BEGIN Dataset content

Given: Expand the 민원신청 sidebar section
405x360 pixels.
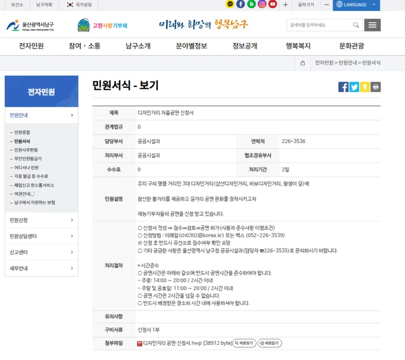Looking at the screenshot, I should (42, 220).

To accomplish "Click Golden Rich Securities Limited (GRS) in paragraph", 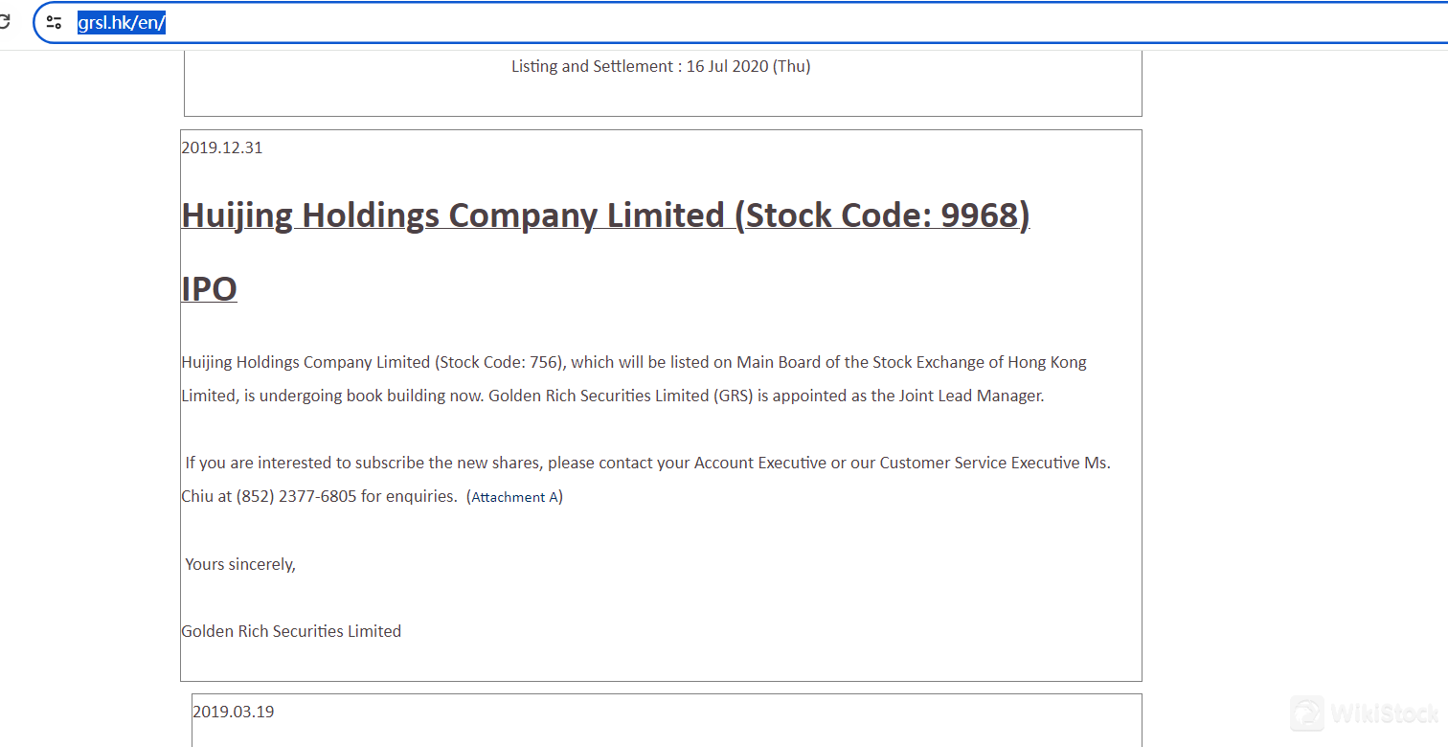I will (621, 396).
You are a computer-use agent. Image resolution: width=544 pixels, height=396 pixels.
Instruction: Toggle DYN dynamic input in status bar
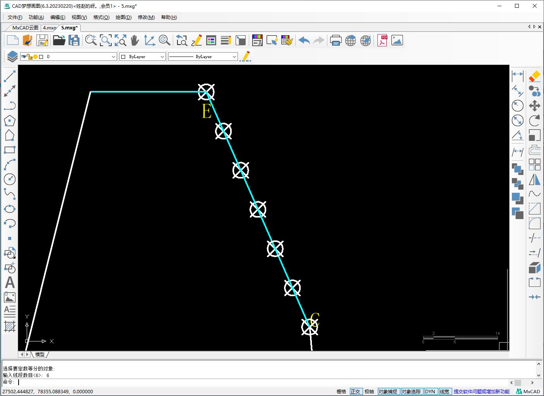(430, 391)
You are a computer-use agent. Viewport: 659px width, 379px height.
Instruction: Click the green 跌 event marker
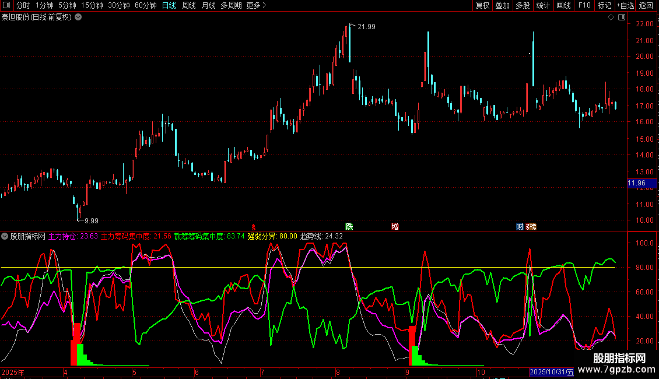point(349,226)
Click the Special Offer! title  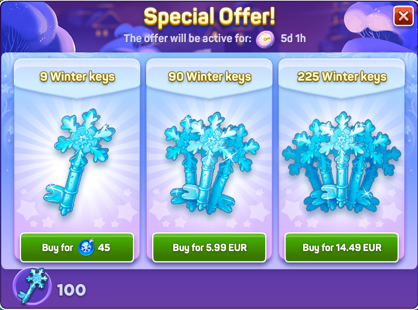[209, 16]
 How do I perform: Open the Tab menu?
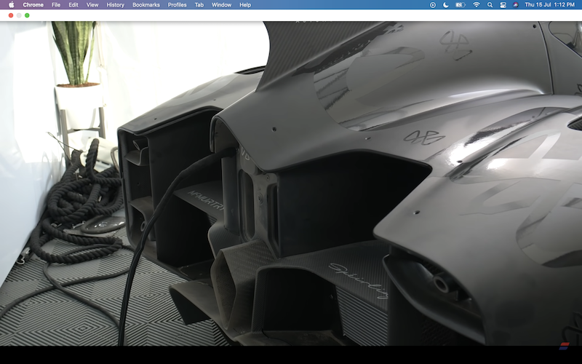click(199, 4)
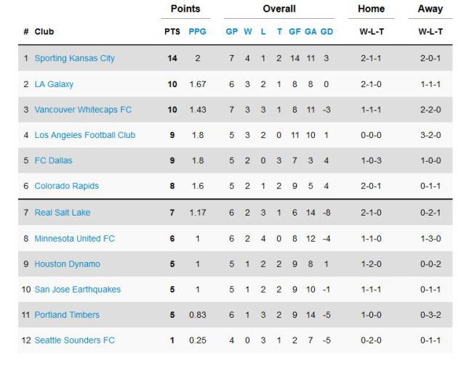Open the San Jose Earthquakes link

(77, 290)
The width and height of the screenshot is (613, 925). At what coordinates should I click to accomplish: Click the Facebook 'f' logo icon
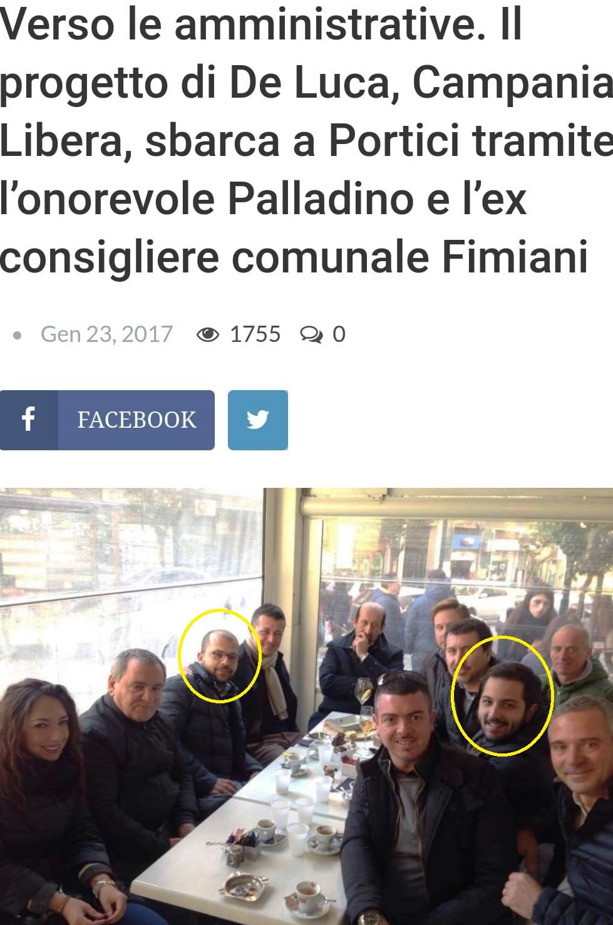pyautogui.click(x=28, y=419)
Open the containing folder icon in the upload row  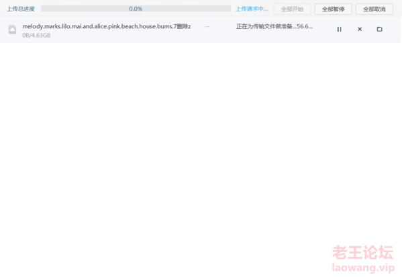coord(379,30)
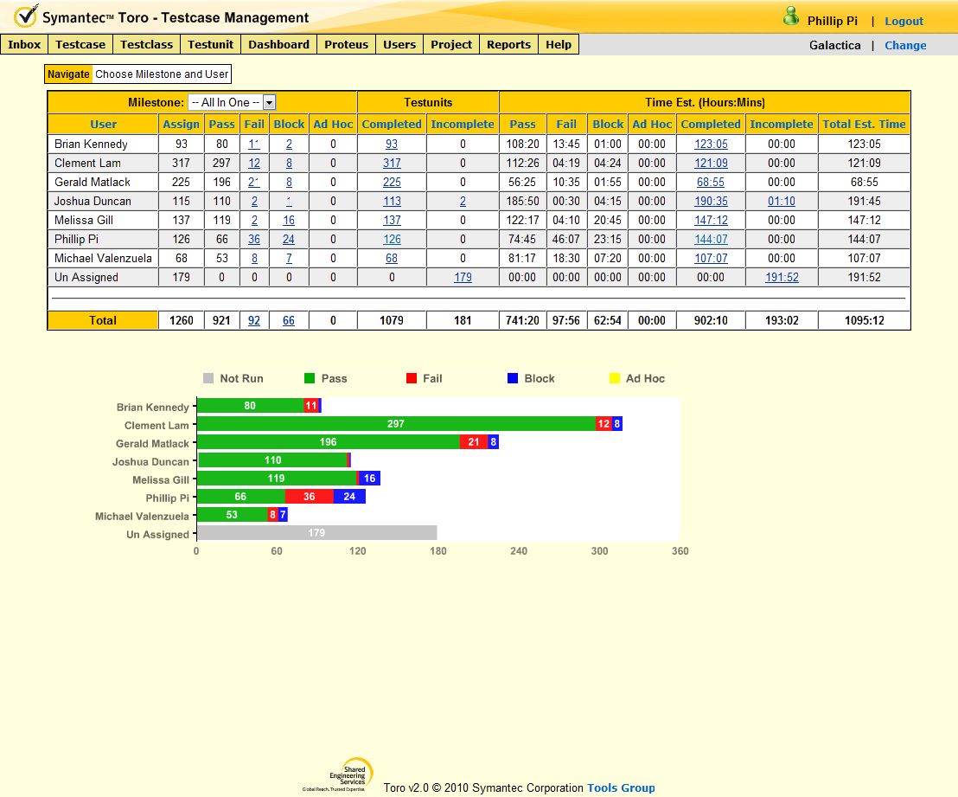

END Dataset content

Exercise description: Look through the entries above and say how many lines contain "computer", giving nothing but the number.

Solved problem: 2